Pamiętaj jednak, że osoby sprzedające je na allegro wystawiają je za ceny co najmniej dwukrotnie wyższe niz te na sklepie asos.com do tego na asos jeśli coś Ci się nie spodoba, rozmiar będzie zły, kolor itp możesz to wymienić lub zwrócić całkowicie. Przeglądając natomiast przedmioty z asos na allegro zauważyłam że sprzedawcy piszą że nie uznają zwrotów, jedynie wymianę.
Także polecam kupić bezpośrednio na asos. jeśli masz konto w banku i internetowy dostęp do tego zakładasz PayPal na stronie możesz bez karty kredytowej zakupić rzeczy. ja tak właśnie robię :) tylko czekam aż funt będzie tańszy :)
Pozdrawiam
dodany przez jola @ 26 października 2011 o 18:23. #
ciekawy przepis. Mysle ze dzieki Tobie Zosiu dam tofu jeszcze jedna szanse. Dotychczas wszelkie moje proby z tofu byly zjadalne, ale nic poza tym ;) a na widok makaronu chinskiego juz mam ochote na ten smakolyk, ale dzisiaj juz po obiedzie, wiec moze jutro. Milego wieczoru i pozdrawiam.
dodany przez weronika @ 26 października 2011 o 18:46. #
Mam radę: obsmażcie to fu oddzielnie na oleju lub na oliwie tofu (możecie go lekko też posolić i popieprzyć zanim go osmażycie), aż jak będą chrupiące i złocisto brązowe z zewnątrz. Wtedy jak dodacie do makaronu to się nie rozpadnie na kawałki i będzie smaczniejsze to tofu.
Pozdrawiam,
Pho 14
dodany przez Pho 14 @ 26 października 2011 o 18:48. #
Zosiu przepiękny koczek. Bardzo twarzowe uczesanie. Pozdrawiam!:)
dodany przez Skakanka czyli Opp @ 26 października 2011 o 18:57. #
Kasia ponoć obroniła magistra z psychologii :)

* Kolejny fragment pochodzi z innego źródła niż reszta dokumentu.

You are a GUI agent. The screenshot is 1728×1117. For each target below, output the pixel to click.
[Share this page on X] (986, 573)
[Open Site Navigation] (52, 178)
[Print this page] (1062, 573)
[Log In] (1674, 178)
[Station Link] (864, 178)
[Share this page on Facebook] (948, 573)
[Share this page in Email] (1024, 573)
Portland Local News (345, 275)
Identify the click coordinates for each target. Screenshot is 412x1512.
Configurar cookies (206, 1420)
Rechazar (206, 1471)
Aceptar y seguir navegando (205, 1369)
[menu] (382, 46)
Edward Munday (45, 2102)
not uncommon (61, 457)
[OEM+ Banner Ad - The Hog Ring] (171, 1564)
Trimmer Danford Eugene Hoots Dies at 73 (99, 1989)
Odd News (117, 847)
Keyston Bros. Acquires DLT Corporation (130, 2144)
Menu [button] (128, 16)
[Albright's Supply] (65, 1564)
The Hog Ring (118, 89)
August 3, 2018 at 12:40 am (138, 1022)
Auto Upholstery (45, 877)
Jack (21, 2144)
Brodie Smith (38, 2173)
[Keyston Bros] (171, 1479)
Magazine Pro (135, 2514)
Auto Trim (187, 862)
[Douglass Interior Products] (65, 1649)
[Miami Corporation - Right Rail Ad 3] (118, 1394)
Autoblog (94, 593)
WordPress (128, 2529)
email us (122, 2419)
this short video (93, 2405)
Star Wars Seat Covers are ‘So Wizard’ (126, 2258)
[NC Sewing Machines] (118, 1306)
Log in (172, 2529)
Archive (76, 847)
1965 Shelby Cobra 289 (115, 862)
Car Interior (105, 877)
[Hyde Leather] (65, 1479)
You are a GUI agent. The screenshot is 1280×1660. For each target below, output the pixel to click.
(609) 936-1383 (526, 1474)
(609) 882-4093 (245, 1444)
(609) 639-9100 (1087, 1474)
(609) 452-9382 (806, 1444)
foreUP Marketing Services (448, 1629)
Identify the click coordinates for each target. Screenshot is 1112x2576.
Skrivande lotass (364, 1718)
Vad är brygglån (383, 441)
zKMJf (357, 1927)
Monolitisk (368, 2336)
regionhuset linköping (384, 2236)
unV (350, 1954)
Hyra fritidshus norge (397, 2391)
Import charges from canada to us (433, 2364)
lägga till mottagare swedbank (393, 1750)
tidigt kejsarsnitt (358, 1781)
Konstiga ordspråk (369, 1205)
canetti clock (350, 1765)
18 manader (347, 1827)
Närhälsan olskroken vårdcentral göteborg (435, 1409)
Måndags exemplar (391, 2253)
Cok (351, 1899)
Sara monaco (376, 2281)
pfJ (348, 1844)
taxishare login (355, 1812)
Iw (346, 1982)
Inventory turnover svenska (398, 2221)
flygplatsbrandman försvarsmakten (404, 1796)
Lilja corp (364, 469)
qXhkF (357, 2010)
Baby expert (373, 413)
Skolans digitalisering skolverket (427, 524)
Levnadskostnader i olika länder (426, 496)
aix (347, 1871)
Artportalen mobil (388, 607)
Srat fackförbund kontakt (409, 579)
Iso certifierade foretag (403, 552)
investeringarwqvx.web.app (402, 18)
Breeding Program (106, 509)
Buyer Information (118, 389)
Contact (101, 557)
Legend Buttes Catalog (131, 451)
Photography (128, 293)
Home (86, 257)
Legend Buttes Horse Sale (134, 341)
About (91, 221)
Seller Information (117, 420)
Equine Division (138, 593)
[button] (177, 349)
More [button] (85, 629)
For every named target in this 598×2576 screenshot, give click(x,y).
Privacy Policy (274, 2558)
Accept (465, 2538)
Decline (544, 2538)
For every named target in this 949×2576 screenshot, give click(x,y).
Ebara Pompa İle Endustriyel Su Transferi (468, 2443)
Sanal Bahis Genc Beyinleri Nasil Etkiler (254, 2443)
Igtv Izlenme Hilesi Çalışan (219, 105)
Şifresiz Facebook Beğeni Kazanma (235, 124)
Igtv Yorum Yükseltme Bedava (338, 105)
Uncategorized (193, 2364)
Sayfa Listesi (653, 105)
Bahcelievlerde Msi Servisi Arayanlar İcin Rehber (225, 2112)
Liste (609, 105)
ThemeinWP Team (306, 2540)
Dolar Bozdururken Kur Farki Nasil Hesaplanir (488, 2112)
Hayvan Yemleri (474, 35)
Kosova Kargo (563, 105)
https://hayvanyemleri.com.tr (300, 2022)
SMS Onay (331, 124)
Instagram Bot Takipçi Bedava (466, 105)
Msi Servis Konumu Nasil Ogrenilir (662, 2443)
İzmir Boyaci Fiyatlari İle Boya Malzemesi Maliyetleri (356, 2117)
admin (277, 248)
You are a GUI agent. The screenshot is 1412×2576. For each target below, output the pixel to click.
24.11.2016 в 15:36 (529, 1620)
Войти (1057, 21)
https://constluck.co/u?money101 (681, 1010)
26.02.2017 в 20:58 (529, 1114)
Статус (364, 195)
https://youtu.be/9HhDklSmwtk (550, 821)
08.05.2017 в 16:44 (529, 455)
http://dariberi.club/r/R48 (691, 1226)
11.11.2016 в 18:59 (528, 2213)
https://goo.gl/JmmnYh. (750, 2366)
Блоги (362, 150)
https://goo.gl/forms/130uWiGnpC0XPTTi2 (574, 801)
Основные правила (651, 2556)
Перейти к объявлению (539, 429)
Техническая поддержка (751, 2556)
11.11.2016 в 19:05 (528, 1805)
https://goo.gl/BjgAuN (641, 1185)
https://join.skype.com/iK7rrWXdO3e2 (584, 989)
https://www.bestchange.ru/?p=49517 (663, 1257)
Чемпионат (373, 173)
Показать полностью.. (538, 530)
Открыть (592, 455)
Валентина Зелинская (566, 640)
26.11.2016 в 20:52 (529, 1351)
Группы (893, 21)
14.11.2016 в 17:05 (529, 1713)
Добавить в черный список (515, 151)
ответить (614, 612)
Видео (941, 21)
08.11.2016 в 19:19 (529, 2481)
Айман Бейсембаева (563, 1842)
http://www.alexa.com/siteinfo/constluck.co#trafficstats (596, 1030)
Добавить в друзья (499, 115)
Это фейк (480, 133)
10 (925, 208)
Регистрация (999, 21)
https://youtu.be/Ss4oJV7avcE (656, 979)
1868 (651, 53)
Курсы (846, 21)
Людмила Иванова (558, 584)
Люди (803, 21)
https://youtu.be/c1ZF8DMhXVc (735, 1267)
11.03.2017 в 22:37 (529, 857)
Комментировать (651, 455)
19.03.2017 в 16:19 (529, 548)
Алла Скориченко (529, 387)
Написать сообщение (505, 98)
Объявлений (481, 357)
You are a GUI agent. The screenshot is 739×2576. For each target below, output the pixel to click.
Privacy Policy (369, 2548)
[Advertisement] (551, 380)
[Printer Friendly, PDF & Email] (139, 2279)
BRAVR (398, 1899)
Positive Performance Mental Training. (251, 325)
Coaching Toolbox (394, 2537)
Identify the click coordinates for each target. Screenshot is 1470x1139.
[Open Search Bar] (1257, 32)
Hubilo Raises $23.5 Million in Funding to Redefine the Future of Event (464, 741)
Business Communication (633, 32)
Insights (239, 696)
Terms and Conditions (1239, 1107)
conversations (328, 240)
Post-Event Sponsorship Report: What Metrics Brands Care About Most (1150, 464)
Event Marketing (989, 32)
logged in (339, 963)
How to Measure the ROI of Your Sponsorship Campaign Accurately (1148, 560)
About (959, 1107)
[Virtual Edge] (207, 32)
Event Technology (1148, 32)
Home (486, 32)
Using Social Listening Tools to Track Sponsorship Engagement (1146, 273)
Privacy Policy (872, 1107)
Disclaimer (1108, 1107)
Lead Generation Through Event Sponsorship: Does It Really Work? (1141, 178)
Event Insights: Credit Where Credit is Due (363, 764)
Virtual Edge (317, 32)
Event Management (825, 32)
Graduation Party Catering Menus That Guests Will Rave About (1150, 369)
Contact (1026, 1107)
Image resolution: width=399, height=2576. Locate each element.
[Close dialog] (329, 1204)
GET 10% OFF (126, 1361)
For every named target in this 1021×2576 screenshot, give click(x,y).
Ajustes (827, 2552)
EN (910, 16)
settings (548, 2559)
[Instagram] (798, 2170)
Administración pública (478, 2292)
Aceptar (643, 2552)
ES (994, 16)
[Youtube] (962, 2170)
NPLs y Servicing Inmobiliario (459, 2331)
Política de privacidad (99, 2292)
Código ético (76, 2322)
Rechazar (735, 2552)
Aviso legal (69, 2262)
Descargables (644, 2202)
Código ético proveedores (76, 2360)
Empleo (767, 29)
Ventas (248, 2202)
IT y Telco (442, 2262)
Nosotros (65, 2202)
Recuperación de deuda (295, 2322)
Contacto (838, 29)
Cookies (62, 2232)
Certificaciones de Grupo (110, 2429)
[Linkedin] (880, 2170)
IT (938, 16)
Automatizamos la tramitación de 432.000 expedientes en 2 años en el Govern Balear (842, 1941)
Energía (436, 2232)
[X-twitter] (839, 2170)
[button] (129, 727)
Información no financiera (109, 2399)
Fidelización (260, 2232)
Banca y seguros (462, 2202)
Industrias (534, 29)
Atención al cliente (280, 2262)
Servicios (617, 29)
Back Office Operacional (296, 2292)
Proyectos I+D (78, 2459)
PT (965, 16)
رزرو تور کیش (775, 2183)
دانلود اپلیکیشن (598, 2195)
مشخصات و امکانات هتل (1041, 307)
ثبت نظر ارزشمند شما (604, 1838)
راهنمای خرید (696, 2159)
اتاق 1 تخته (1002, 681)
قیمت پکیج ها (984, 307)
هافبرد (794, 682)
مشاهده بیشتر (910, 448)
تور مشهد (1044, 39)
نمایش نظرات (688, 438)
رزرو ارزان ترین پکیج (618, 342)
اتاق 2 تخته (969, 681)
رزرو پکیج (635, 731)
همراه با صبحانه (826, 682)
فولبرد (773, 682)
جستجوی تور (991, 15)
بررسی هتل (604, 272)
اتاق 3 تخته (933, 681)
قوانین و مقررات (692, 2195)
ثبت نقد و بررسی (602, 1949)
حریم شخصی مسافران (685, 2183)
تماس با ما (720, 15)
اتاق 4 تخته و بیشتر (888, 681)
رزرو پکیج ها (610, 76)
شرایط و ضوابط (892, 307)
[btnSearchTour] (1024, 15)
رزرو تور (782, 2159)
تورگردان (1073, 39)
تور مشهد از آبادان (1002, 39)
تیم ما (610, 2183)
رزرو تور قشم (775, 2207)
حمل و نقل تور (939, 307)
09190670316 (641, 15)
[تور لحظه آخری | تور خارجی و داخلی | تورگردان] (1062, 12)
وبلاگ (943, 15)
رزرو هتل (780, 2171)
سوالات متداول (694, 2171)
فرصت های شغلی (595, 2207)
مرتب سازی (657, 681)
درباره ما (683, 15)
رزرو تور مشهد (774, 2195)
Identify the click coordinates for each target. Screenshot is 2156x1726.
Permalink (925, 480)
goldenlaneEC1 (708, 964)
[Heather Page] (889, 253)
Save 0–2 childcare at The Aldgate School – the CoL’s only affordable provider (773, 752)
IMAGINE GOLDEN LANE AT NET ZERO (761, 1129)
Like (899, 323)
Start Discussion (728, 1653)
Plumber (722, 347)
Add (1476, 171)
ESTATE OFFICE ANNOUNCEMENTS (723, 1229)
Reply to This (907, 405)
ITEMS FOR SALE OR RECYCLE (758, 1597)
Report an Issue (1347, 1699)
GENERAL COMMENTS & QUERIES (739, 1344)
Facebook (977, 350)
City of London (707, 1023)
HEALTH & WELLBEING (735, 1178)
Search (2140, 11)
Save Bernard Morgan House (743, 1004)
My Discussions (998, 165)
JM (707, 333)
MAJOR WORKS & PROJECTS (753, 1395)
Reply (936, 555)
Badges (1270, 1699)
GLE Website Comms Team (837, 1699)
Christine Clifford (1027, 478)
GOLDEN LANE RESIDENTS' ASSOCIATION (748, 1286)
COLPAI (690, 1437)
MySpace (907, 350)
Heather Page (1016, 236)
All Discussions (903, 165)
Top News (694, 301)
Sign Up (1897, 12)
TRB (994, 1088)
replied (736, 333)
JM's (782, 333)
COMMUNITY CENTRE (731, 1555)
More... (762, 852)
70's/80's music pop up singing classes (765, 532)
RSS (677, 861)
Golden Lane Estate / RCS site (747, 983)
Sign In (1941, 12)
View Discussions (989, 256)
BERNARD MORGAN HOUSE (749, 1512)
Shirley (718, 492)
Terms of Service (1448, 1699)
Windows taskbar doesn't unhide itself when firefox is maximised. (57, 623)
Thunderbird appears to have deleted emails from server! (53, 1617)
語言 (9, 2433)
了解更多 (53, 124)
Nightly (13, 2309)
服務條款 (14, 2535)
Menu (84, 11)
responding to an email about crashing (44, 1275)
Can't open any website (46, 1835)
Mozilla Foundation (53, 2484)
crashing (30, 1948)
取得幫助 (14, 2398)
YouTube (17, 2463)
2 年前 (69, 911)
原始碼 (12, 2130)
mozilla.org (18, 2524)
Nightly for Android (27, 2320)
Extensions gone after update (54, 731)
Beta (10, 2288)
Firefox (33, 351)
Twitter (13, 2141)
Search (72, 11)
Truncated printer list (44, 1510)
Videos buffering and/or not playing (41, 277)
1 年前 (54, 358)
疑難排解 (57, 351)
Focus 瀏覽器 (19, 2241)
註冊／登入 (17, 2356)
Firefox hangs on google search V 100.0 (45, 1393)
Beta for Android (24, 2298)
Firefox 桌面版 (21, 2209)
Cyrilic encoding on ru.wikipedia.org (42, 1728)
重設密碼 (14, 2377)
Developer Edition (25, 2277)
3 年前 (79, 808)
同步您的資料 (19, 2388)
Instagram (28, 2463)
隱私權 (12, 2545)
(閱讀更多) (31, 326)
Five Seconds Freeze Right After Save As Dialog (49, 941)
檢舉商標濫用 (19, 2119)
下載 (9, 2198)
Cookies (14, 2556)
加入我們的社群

Jakby co to gratulujemy :)
Hmm to w sumie tłumaczy brak wczorajszego postu :P
dodany przez www.lenka-store.pl @ 26 października 2011 o 19:16. #
:) Bardzo dziękuję:) Pozdrawiam serdecznie!
dodany przez Kasia @ 26 października 2011 o 19:19. #
a skąd masz takowe informacje?
dodany przez karolinacaroline @ 26 października 2011 o 19:44. #
mmmmmm ♥
dodany przez Marysia @ 26 października 2011 o 20:41. #
pięknie wygląda
dodany przez http://smartnesspattern.blogspot.com/ @ 26 października 2011 o 21:28. #
Kasiu studiujesz psychologie w tym roku bronisz pracy magisterskiej dla czego nie wykorzystasz swojego nazwiska i nie otworzysz przychodzi psychologicznej tzw fundacji wiele osób tego potrzebuję ale ,wydajesz się osobą bardzo zaradną życiową dla czego tego nie chcesz przekazać innym . Sama jestem w trudnej sytuacji ale jestem silna jestem chora na depresje ale mam rodziny wsparcie psychiczne oraz materialne inni ludzie tego nie mają .DLACZEGO ?????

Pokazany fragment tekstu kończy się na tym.